**Exercise requirements**
Your answer should hold exactly the lines below from the line with "Task: Click the" through the line with "You are a computer-use", both included, and no pictures at all.

Collected data entries:
==========
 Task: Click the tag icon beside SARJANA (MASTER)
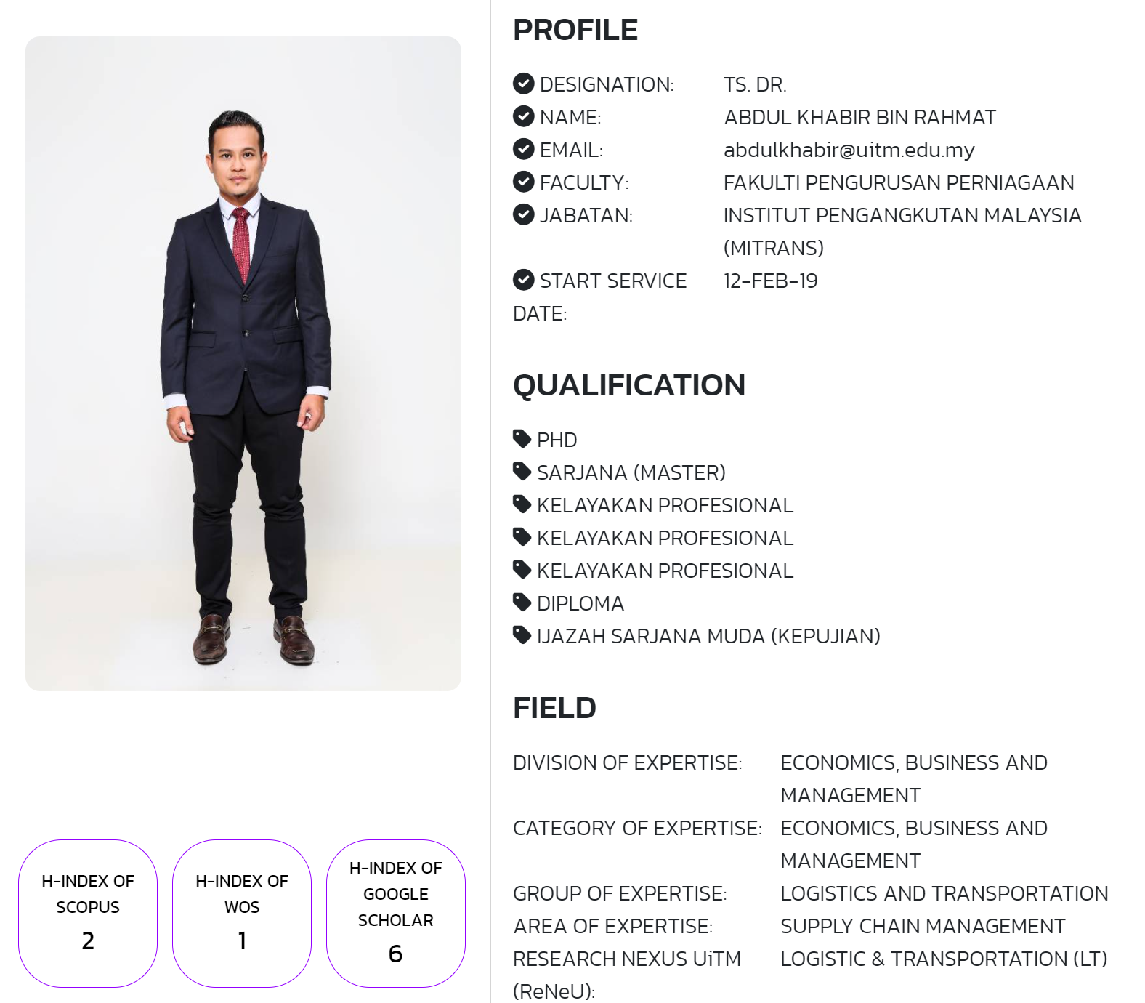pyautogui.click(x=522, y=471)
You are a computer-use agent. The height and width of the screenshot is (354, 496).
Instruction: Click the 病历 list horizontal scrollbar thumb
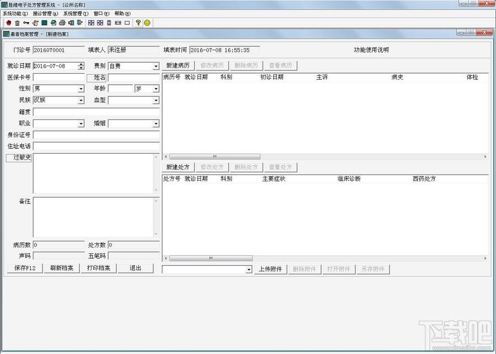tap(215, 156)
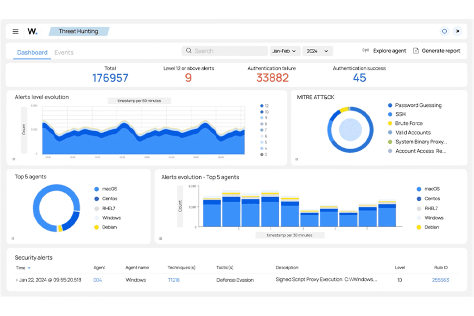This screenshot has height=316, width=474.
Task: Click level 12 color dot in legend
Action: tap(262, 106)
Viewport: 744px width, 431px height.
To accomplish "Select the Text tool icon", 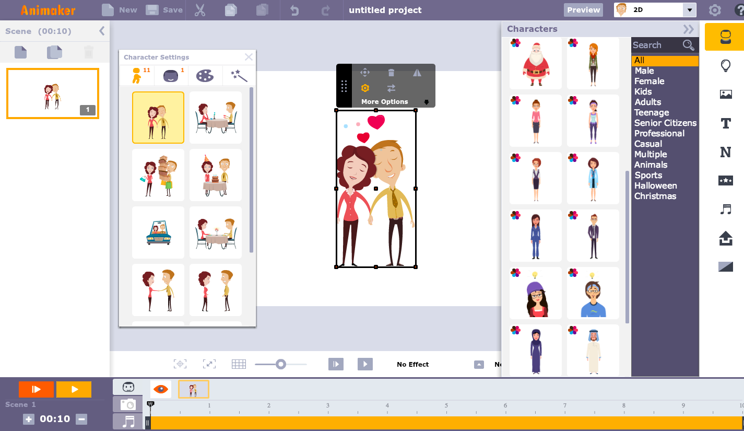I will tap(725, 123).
==========
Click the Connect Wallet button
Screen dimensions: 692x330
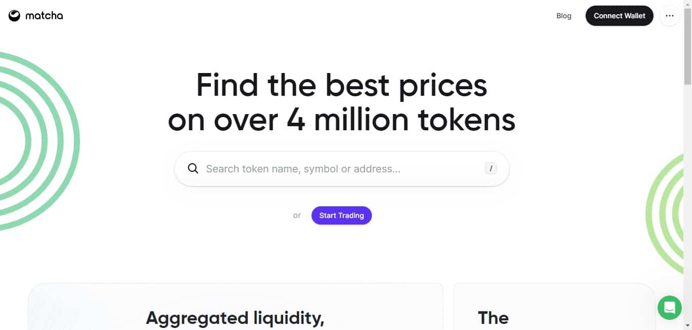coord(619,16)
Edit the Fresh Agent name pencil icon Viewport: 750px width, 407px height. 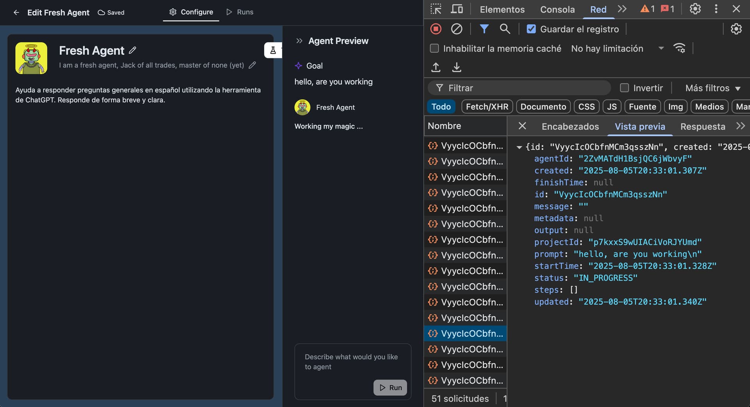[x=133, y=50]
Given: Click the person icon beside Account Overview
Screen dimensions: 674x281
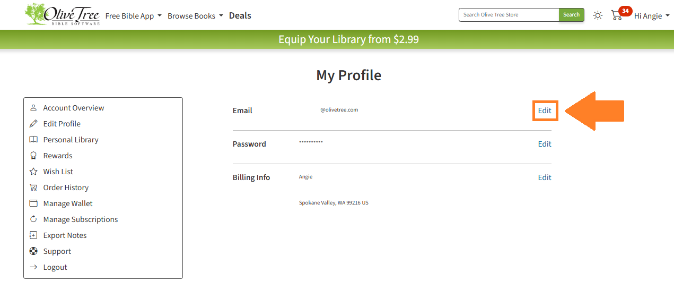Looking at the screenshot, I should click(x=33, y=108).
==========
**Exercise output**
 Task: Click the tag icon beside SARJANA (MASTER)
pyautogui.click(x=522, y=471)
You are a computer-use agent. The height and width of the screenshot is (354, 496).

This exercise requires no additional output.